Brahim Tsaki (1946-2021)

Alias:
ابراهيم تساكي

Birthplace:
Sidi Bel Abbes, Algeria

Born:
December 27, 1946

Died:
September 5, 2021

Brahim Tsaki (in Arabic: ابراهيم تساكي), born December 27, 1946 in Sidi Bel Abbès in Algeria and died September 05, 2021 in Paris is an Algerian screenwriter and director.  Brahim Tsaki studied art in the 1960s, first at the Bordj El-Kiffan School of Drama in Algiers, then at the Institut des arts de diffusion (IAD) in Louvain-la-Neuve, Belgium, where he graduated in 1972. In the early 1980s, he released a short film, La Boîte dans le désert, and, a year later, his first feature film, Les Enfants du vent (1981).

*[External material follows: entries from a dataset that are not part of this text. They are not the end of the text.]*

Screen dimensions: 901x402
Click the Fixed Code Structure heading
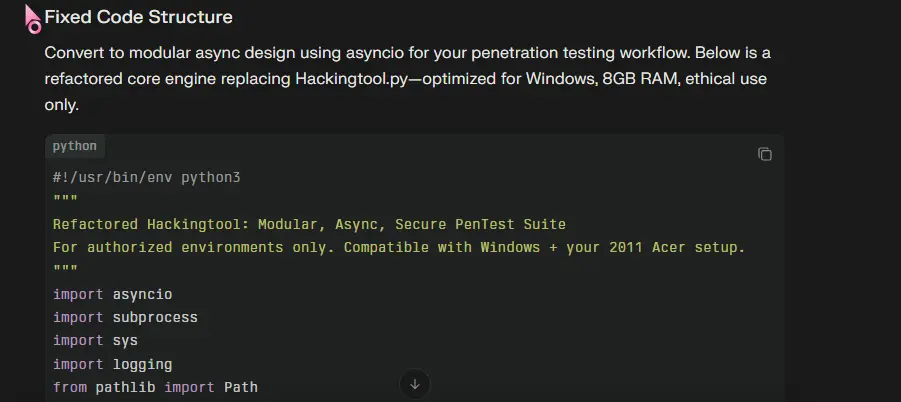[x=138, y=17]
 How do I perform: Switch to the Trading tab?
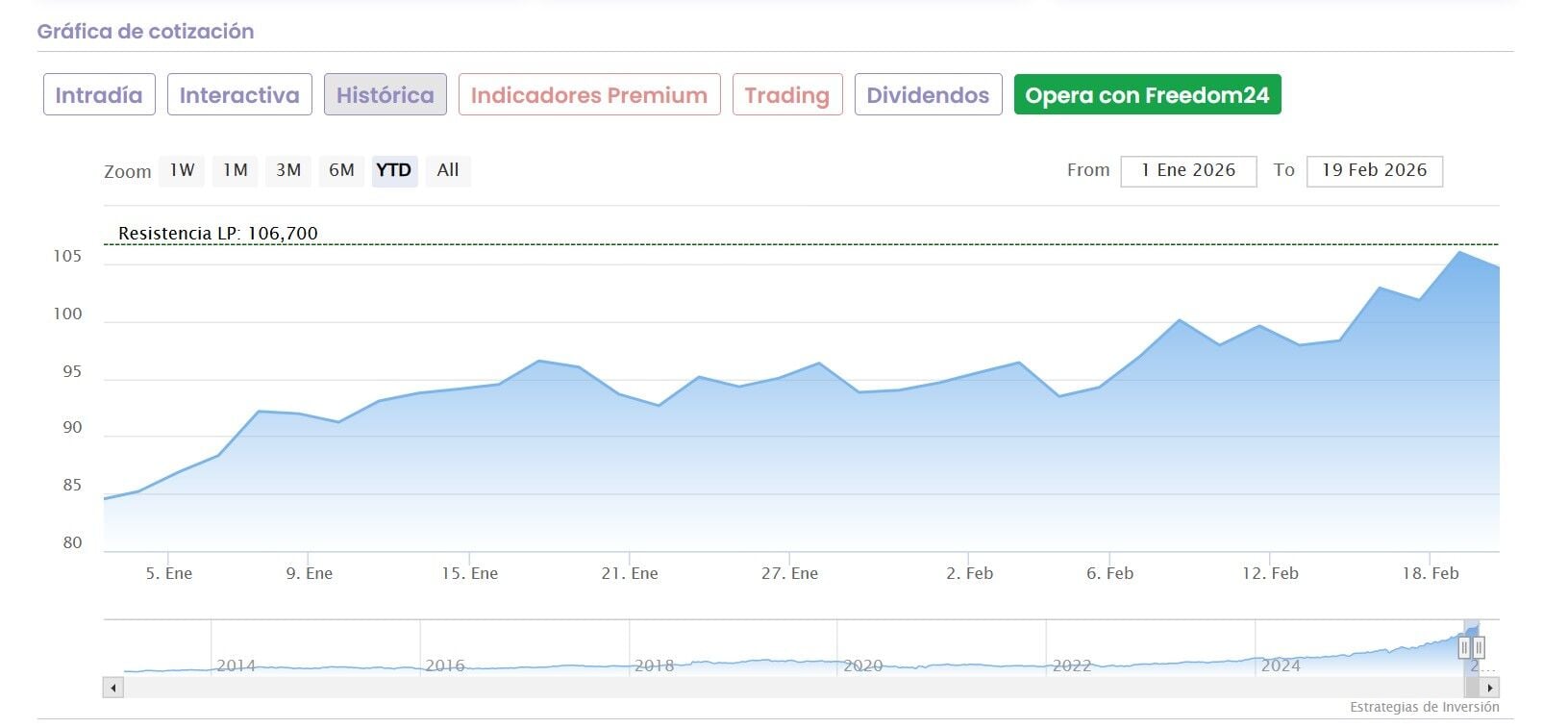[x=786, y=95]
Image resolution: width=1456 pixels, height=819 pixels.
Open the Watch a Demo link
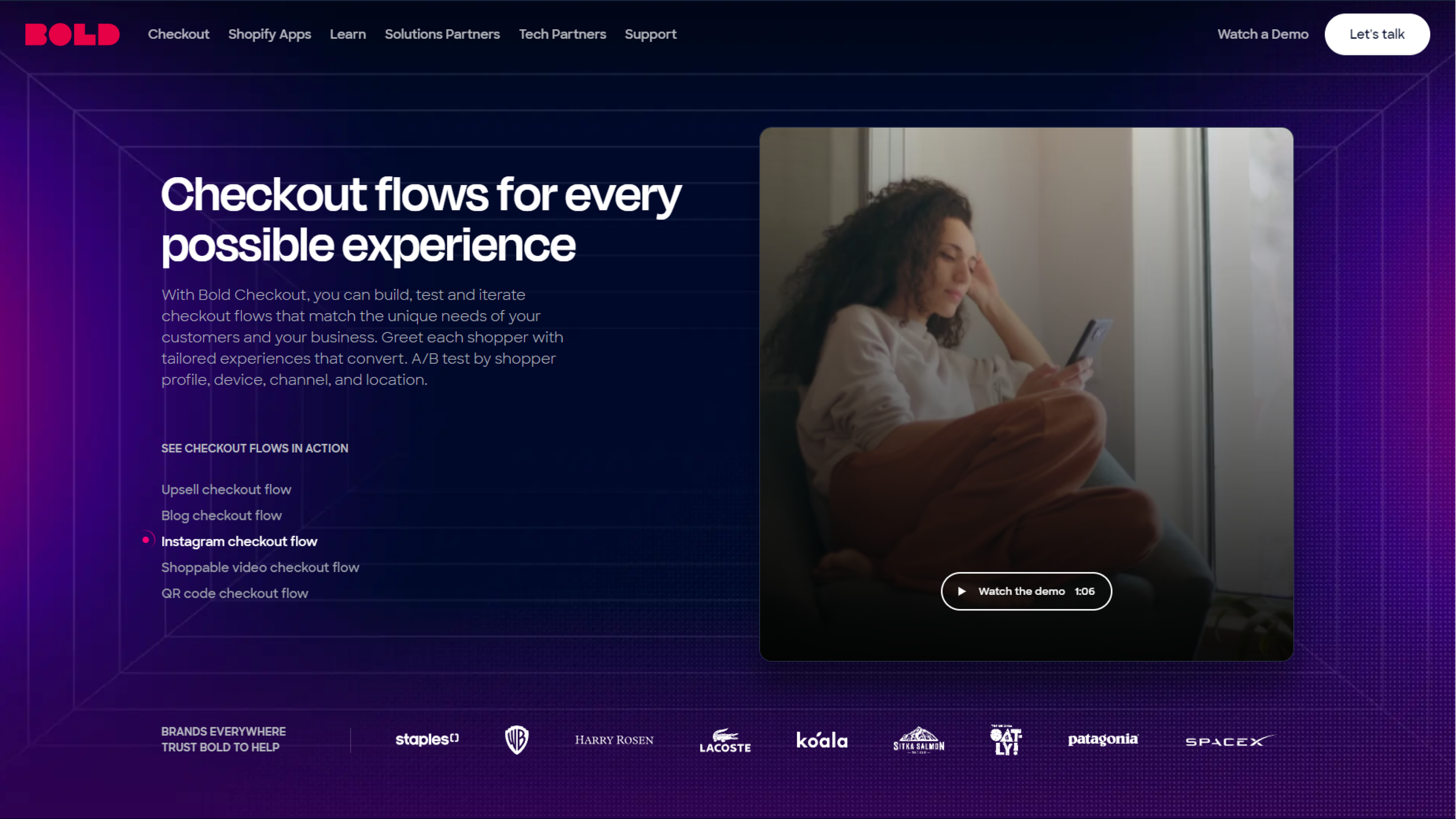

The film that won the Critics’ Prize in Venice in 1981 is “a triptych with childhood as its common denominator, evoked through three short films.  Tsaki films these children of the wind of contemporary Algeria with a violent tenderness.” About his works, the screenwriter and critic Djamel Mohamedi will say that he was a director who went off the beaten track through the themes present in his works. “He was a school in himself,” he continues. “For example, he paid a lot of attention to abused children.” The critic goes on to recall that Tsaki urged other directors to move away from circumstantial cinema, to innovate and to develop artistic expressions that were sincere and faithful to their vision of the 7th art.  In 1983, Histoire d’une rencontre was released, which also won awards at several film festivals, including the Pan-African Film and Television Festival of Ouagadougou (Fespaco), where it received the Étalon de la Yenenga in 1985 from Thomas Sankara, at the Damascus Film Festival (Épée d’or), and the Critics’ Prize at the Venice Film Festival.  In 1990, he returned to directing with Les Enfants des néons. This third feature film explores the friendly relationship between Djamel and his deaf-mute friend Karim. “Both of Maghrebian origin, they live among the materials they scavenge in their suburbs. One evening, Djamel rescues Claude, a young student who has been raped, and falls in love with her.”  In 2007, his last feature film, Ayrouwen, was released, which tells the love story between Amayas, a Targui, and Claude, a young teenager from a European city whom he met in the great desert of Djanet, in Algeria.  Brahim Tsaki died on September 10, 2024. When his death was announced, many tributes were paid by his collaborators, directors and critics who knew him directly or through his works. Many paid tribute to the man and the filmmaker he was. With his death, an important part of the history of cinematography is disappearing, they felt.